**Work order**. Having read the material, return every line of it exactly.
|---|
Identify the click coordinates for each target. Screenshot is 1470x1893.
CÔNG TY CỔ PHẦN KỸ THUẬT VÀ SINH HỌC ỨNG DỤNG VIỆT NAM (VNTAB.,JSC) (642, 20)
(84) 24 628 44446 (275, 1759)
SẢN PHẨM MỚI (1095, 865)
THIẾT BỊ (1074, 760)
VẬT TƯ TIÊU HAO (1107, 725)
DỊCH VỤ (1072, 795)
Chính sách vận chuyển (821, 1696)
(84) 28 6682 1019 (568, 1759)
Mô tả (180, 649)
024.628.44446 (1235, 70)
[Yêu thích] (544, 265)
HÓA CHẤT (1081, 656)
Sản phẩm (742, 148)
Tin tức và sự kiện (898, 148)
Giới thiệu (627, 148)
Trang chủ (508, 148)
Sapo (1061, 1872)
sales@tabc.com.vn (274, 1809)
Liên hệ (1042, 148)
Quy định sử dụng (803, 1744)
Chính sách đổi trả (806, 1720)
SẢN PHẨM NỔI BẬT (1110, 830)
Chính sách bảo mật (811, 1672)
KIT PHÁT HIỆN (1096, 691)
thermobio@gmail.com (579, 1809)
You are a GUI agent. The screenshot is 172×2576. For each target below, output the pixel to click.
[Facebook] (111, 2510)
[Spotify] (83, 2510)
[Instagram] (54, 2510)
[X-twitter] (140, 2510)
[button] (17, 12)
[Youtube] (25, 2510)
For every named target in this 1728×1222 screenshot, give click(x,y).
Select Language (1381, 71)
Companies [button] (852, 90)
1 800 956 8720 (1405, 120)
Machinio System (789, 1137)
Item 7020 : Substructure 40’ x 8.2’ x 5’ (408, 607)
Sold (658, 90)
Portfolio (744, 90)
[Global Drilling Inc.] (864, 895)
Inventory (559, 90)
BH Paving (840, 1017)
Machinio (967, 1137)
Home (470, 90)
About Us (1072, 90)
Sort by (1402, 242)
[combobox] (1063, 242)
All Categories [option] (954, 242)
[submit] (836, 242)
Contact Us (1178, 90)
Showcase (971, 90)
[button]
|---|
**Expected answer**.
Identify the click coordinates for each target. Screenshot is 1470x1893.
CÔNG TY CỔ PHẦN KỸ THUẬT VÀ SINH HỌC ỨNG DỤNG VIỆT NAM (VNTAB.,JSC) (642, 20)
(84) 24 628 44446 (275, 1759)
SẢN PHẨM MỚI (1095, 865)
THIẾT BỊ (1074, 760)
VẬT TƯ TIÊU HAO (1107, 725)
DỊCH VỤ (1072, 795)
Chính sách vận chuyển (821, 1696)
(84) 28 6682 1019 (568, 1759)
Mô tả (180, 649)
024.628.44446 (1235, 70)
[Yêu thích] (544, 265)
HÓA CHẤT (1081, 656)
Sản phẩm (742, 148)
Tin tức và sự kiện (898, 148)
Giới thiệu (627, 148)
Trang chủ (508, 148)
Sapo (1061, 1872)
sales@tabc.com.vn (274, 1809)
Liên hệ (1042, 148)
Quy định sử dụng (803, 1744)
Chính sách đổi trả (806, 1720)
SẢN PHẨM NỔI BẬT (1110, 830)
Chính sách bảo mật (811, 1672)
KIT PHÁT HIỆN (1096, 691)
thermobio@gmail.com (579, 1809)
You are a GUI agent. The screenshot is 172×2576. For each target below, output the pixel to click.
[Facebook] (111, 2510)
[Spotify] (83, 2510)
[Instagram] (54, 2510)
[X-twitter] (140, 2510)
[button] (17, 12)
[Youtube] (25, 2510)
For every named target in this 1728×1222 screenshot, give click(x,y).
Select Language (1381, 71)
Companies [button] (852, 90)
1 800 956 8720 (1405, 120)
Machinio System (789, 1137)
Item 7020 : Substructure 40’ x 8.2’ x 5’ (408, 607)
Sold (658, 90)
Portfolio (744, 90)
[Global Drilling Inc.] (864, 895)
Inventory (559, 90)
BH Paving (840, 1017)
Machinio (967, 1137)
Home (470, 90)
About Us (1072, 90)
Sort by (1402, 242)
[combobox] (1063, 242)
All Categories [option] (954, 242)
[submit] (836, 242)
Contact Us (1178, 90)
Showcase (971, 90)
[button]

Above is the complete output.